Alors que l’émotion reste vive après les condamnations de 18 supporters sénégalais à Rabat, la Commission Nationale des Droits de l’Homme (CNDH) du Sénégal a annoncé avoir mobilisé son homologue marocain. Une démarche qui vise à garantir un suivi rigoureux des conditions de détention et à explorer toutes les voies de recours pour les compatriotes sénégalais.
L’affaire remonte au 18 janvier 2026, lors de la finale de la Coupe d’Afrique des Nations remportée par le Sénégal face au Maroc (1-0). Dans l’effervescence et la tension du match, des incidents avaient éclaté au stade Prince Moulay Abdellah de Rabat. Le 19 février dernier, le Tribunal de grande instance de Rabat a condamné 18 supporters sénégalais à des peines allant de trois mois à un an de prison ferme pour « hooliganisme » et « dégradations matérielles ».
Face à ce que de nombreux collectifs de citoyens jugent être des « sentences sévères », la CNDH du Sénégal a officiellement saisi le Conseil National des Droits de l’Homme (CNDH) du Maroc.
Cette collaboration institutionnelle se concentre sur trois axes majeurs : le respect des droits fondamentaux, l’assistance juridique et le maintien des liens familiaux.

- Extraits de données
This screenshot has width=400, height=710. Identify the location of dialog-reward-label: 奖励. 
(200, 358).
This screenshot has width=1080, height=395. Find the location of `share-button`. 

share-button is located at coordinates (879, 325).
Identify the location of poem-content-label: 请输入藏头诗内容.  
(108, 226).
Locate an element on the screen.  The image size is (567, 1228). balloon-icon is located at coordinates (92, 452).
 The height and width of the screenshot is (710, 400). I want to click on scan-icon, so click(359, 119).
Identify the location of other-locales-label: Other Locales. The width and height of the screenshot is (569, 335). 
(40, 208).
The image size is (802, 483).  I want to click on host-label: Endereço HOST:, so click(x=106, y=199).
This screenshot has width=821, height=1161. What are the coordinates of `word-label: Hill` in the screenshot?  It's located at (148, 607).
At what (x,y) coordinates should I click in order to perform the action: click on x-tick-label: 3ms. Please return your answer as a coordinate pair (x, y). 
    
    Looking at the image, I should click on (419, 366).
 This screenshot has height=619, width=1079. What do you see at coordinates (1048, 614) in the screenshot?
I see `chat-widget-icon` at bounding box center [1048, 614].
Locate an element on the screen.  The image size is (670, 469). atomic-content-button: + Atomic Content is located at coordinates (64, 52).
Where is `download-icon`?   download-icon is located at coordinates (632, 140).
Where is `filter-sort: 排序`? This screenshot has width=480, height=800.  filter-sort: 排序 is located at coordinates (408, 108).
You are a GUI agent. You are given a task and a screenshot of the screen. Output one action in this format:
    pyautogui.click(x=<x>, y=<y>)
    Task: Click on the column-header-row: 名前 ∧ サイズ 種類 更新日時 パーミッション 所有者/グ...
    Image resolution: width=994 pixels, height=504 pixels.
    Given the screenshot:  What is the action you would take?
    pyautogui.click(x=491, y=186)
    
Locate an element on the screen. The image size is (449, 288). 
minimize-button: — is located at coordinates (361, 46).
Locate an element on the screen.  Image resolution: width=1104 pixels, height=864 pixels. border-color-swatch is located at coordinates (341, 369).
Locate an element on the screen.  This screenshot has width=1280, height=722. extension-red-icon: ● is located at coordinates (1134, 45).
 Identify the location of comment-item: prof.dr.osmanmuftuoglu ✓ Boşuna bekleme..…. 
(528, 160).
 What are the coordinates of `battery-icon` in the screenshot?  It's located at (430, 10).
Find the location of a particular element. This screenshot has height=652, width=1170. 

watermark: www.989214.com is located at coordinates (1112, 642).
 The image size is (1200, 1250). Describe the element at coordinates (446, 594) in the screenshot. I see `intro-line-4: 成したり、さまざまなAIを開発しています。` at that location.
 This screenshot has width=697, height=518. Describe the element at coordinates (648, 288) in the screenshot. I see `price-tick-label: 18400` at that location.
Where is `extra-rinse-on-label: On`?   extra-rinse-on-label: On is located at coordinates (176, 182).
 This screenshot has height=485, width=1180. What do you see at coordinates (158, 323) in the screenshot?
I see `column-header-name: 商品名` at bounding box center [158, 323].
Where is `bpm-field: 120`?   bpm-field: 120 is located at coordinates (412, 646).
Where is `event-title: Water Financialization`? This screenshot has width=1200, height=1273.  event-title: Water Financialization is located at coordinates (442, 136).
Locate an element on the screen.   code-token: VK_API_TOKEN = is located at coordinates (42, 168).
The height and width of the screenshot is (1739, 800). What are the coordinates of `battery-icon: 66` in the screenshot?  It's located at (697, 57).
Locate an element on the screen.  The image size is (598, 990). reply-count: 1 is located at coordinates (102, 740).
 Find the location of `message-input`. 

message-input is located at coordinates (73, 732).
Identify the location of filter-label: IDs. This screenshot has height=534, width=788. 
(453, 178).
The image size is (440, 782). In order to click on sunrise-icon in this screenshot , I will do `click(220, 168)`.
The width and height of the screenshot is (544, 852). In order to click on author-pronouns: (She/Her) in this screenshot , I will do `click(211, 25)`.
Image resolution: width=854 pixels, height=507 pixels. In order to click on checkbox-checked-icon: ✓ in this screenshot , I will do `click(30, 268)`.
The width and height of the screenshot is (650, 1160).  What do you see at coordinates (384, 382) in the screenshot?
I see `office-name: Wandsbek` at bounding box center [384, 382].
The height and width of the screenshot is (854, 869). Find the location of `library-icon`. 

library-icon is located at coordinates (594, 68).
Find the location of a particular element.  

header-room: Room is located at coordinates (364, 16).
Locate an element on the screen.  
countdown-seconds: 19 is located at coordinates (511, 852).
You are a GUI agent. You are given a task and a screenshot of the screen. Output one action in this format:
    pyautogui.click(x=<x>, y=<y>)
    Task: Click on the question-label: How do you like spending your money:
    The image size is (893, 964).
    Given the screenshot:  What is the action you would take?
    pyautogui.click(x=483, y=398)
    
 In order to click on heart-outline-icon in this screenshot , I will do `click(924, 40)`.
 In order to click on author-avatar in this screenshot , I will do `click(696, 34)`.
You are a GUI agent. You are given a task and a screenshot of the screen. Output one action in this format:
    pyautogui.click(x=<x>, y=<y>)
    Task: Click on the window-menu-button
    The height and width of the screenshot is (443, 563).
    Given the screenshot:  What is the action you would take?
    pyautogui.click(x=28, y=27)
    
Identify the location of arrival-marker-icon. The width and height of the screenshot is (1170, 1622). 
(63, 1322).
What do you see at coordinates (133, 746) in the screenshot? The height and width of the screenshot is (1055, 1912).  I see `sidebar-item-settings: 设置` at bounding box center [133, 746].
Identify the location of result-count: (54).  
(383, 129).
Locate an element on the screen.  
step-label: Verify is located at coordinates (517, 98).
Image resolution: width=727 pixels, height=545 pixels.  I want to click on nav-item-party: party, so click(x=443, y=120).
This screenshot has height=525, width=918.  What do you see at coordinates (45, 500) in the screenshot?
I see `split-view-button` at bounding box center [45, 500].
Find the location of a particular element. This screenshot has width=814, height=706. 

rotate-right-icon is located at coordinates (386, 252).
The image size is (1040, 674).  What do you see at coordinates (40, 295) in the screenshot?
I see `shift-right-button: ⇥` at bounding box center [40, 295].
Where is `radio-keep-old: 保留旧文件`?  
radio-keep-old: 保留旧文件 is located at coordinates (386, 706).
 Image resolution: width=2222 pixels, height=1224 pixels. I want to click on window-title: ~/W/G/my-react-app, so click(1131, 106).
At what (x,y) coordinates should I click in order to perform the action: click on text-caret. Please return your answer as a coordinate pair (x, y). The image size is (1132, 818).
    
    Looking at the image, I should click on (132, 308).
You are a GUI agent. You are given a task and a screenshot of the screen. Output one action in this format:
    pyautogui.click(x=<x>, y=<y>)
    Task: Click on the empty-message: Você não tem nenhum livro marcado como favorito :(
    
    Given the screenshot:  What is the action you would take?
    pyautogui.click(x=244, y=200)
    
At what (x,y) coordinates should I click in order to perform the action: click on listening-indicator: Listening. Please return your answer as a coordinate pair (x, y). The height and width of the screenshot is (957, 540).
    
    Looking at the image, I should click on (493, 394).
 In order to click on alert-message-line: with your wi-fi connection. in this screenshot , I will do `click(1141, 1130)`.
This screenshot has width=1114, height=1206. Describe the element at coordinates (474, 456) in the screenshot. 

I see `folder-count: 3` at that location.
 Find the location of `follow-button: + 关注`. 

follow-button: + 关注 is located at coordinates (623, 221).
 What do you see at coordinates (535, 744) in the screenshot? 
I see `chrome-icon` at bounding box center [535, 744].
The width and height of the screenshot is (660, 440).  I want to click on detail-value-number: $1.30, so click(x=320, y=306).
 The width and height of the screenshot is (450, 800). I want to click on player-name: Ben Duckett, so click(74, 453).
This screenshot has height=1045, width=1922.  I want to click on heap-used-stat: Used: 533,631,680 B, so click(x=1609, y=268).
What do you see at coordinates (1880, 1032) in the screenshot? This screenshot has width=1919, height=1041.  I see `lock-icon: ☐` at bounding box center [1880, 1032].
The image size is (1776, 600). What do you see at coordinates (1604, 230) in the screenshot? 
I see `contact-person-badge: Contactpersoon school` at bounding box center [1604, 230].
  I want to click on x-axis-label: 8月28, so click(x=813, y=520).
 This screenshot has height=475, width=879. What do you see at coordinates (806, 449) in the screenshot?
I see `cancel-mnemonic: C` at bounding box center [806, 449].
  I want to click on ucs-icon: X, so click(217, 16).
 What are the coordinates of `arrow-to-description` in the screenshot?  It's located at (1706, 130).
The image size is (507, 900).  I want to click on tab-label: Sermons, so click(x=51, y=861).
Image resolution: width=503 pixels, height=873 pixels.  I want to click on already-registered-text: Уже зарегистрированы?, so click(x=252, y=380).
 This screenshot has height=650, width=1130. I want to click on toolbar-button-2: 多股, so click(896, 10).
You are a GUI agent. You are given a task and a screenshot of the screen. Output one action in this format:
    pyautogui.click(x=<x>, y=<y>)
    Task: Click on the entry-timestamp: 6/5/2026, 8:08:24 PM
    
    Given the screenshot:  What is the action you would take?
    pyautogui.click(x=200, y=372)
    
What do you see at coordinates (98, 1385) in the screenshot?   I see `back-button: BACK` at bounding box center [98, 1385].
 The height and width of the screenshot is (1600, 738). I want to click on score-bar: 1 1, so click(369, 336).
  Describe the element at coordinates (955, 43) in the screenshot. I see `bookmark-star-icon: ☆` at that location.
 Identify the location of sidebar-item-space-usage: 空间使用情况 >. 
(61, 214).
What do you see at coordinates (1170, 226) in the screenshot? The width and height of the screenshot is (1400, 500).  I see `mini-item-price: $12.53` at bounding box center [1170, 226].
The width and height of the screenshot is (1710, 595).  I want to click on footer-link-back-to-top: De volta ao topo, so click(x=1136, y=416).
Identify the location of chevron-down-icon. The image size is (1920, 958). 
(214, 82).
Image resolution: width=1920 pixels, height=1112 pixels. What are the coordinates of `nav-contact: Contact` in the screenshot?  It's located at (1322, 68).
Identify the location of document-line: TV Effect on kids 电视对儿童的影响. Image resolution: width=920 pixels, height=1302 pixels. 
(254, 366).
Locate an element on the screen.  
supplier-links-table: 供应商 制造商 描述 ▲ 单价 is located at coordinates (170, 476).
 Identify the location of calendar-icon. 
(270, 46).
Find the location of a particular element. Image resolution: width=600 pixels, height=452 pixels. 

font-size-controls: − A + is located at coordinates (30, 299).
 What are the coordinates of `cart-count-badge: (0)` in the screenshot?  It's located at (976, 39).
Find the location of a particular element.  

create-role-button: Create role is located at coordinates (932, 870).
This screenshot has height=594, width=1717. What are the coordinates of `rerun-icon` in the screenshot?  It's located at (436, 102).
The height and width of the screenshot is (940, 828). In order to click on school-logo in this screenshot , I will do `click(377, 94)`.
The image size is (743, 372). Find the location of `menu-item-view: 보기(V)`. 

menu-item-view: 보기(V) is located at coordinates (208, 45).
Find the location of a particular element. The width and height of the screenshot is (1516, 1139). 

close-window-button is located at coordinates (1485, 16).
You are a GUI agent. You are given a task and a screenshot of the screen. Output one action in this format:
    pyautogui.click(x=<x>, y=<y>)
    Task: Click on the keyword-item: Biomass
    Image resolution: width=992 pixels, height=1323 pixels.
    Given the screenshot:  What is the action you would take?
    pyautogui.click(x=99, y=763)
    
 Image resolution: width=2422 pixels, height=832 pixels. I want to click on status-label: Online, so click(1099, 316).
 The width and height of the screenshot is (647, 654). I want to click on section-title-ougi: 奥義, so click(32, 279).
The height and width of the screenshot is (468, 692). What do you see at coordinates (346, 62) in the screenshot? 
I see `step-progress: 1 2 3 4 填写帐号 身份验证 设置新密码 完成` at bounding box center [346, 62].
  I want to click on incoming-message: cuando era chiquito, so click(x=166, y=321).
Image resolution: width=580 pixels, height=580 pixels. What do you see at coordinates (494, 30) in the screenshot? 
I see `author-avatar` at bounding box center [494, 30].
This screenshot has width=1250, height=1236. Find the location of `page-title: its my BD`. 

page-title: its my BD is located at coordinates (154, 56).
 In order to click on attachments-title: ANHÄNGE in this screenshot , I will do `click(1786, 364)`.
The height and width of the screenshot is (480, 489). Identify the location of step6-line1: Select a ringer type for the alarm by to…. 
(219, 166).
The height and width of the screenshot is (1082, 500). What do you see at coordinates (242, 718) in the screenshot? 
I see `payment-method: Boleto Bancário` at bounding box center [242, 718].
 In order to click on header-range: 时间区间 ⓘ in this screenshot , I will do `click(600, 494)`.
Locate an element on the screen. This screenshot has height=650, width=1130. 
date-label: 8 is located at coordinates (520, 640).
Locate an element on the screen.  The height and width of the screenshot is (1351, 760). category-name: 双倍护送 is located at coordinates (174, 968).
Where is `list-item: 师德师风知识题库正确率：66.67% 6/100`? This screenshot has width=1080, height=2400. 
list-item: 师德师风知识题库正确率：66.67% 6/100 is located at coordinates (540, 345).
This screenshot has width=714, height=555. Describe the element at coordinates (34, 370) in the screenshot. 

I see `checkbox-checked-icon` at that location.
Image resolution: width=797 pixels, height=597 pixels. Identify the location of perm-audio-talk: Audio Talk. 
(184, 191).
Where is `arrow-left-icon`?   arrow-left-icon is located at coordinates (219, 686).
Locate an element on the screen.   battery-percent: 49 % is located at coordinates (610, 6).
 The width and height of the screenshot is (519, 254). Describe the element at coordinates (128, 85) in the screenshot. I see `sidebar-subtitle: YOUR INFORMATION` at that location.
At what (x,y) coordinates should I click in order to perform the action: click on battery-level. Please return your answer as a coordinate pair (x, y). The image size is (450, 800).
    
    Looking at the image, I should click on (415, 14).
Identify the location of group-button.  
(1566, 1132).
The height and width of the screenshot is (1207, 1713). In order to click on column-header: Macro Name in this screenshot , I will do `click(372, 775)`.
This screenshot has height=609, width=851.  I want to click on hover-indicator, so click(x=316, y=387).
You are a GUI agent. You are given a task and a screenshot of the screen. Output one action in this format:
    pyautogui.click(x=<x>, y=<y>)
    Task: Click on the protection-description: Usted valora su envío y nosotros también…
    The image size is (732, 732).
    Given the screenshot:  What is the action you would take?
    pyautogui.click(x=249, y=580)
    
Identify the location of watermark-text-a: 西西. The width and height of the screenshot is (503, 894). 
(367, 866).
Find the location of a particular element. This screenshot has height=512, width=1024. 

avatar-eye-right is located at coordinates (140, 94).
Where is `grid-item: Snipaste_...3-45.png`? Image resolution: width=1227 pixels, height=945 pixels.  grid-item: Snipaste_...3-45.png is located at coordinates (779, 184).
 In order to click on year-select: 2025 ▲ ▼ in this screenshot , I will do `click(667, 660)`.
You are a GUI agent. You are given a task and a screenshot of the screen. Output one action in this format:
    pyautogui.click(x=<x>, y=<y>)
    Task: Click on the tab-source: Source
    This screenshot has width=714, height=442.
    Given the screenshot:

- Consignes de travail
1) Répondez à ces questions d'après l'extrait source :
(a) À quelle date s'est jouée la finale de la Coupe d'Afrique des Nations ?
(b) Quelles peines le Tribunal de grande instance de Rabat a-t-il prononcées contre les supporters ?
(c) Sur quels trois axes porte la collaboration entre les deux commissions ?
2) Recopiez fidèlement le passage de l'extrait source qui va de « Cette collaboration institutionnelle » à « des liens familiaux. ».
Les entrées proviennent d'une autre source.

- Corrigé
1)
(a) Le 18 janvier 2026.
(b) Des peines allant de trois mois à un an de prison ferme.
(c) Le respect des droits fondamentaux, l'assistance juridique et le maintien des liens familiaux.

2)
Cette collaboration institutionnelle se concentre sur trois axes majeurs : le respect des droits fondamentaux, l’assistance juridique et le maintien des liens familiaux.